Depressed People Who Respond Well to Placebo Get Better Results From Real Antidepressants

Lawndale News Chicago's Bilingual Newspaper - Health

When it comes to mental health treatment, the idea of “mind over matter” may not be way off the mark. According to findings published in JAMA Psychiatry, patients who respond most strongly to a dummy pill also reap the most benefits when they are given real mental health drugs. The placebo effect is a very common and perplexing physical response that occurs during research when a fake treatment, such as a sugar pill, improves a patient’s illness. Scientists theorize that this placebo effect happens based only on the patient’s expectation that the treatment will work. (Interestingly, previous mental health research found the placebo effect accounted for between 30 and 45 percent of people’s positive response to antidepressants.) For this new study, researchers gave 35 people—a mix of men and women with major depressive disorder,—a “new depression drug” that was actually a placebo. A few weeks later, scientists gave participants a real medication.

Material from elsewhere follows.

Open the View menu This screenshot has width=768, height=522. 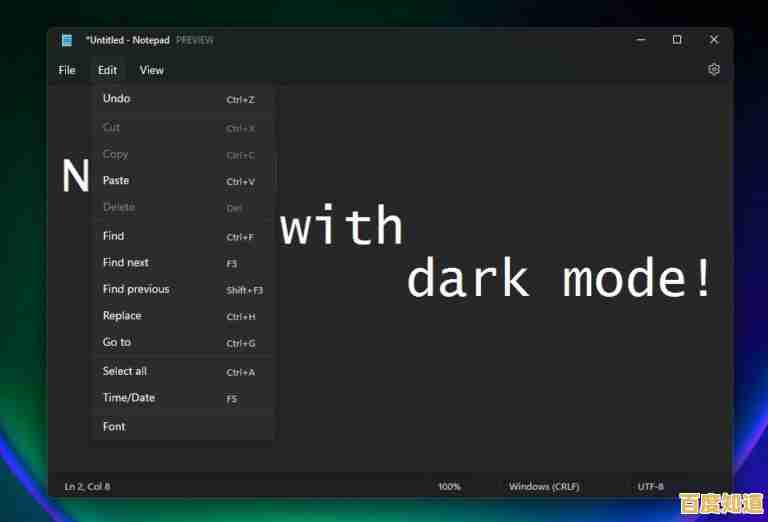point(152,70)
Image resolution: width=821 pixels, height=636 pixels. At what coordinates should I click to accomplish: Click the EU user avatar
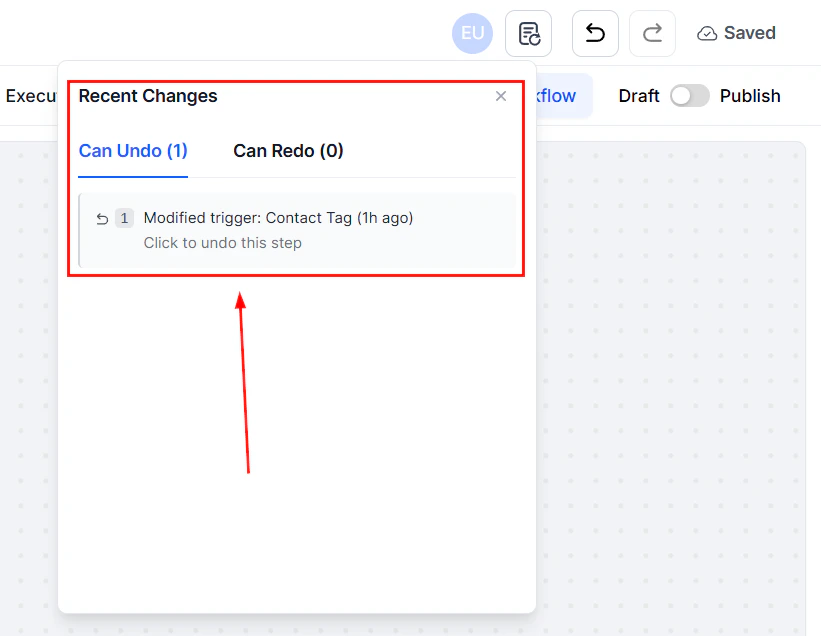pyautogui.click(x=472, y=33)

During the study, researchers scanned the brains of these patients’ for reactions in their mu-opioid systems. (The mu-opioid system is also known as the brain’s natural “painkiller system.”) Scientists noted that those who reported the greatest improvement in depression symptoms after taking placebos also showed the biggest response in this part of the brain. In addition, these same people were also more likely to report a positive response after they took antidepressants.